My rating: 4 of 5 stars
Fifteen men on a dead man’s chest! Yo! Ho! Ho! And a bottle of Rum!
Everyone knows this pirate tale. There are movies and alternate versions aplenty out there. The names of its characters have permeated our society. It is a classic. And yet, I had never read it. That particular oversight has now been remedied, and now I am a better man for it, you may lay to that!
I suppose this is considered a children’s tale in modern times (Young Adult), but it is not a tame book. In fact, it would be considered R rated for the violence and death depicted within its pages. But, it is ultimately a book about pirates and buried treasure, so that is to be expected.

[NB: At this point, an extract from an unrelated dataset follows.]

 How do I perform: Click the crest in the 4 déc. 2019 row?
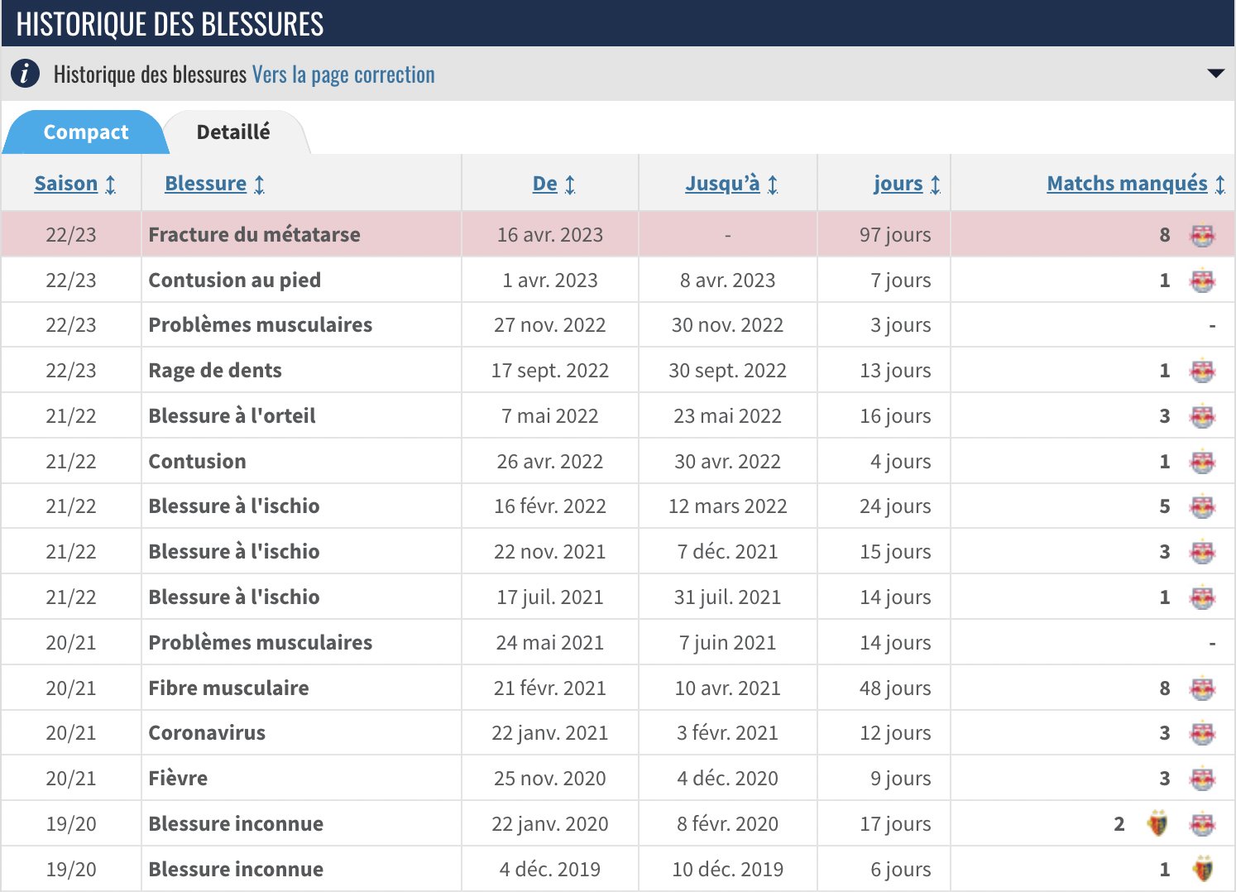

When I began to read this book, I was worried that I might find it boring. I have with other ‘classics’ that were foisted upon me by academia. I was quickly disabused of that notion, however. I was pulled into the suspenseful tension and carried along page by page by the mild foreshadowing employed by the author to hint at things to come. The characters immediately began to have depth, even if not an appealing depth. Jim Hawkins, though young and spontaneous, was still a worthy protagonist due to the humility with which his viewpoint narrated the story. The action and pacing of the book were excellent, and I found myself wanting more by the time the novel was concluded.
I can heartily say this is Hearty Read and give it 4 pieces of Eight… umm… stars!

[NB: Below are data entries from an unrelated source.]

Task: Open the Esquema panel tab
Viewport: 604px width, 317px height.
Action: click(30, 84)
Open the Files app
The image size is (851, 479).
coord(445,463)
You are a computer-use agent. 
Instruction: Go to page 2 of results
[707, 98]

Some more character discussions: (Contains spoilers)
Dr. Livesey, also a middling hero of the tale, along with Captain Smollett, were depicted as the customary English gentlemen with very strong senses of honour (even to their own detriment). Squire Trelawney, was the foolish fob whose impetuousness and braggartry allowed the ruin that befell the crew to take place at all. Fortunately, he is quick to repent once his errors are made plain. And Long John Silver, the villain, is quite the cunning, conniving, self-serving individual. His tricky ways with those of lower mental stamina and higher emotional whimsy allows him to manipulate the foolish quite effectively to his own benefit and aims. The grace shown to him by the other characters when he is forced to reverse loyalties is not something I think I could do; however, that aforementioned sense of ‘gentlemanly honour’ causes them to keep promises that most in today’s world would not even consider.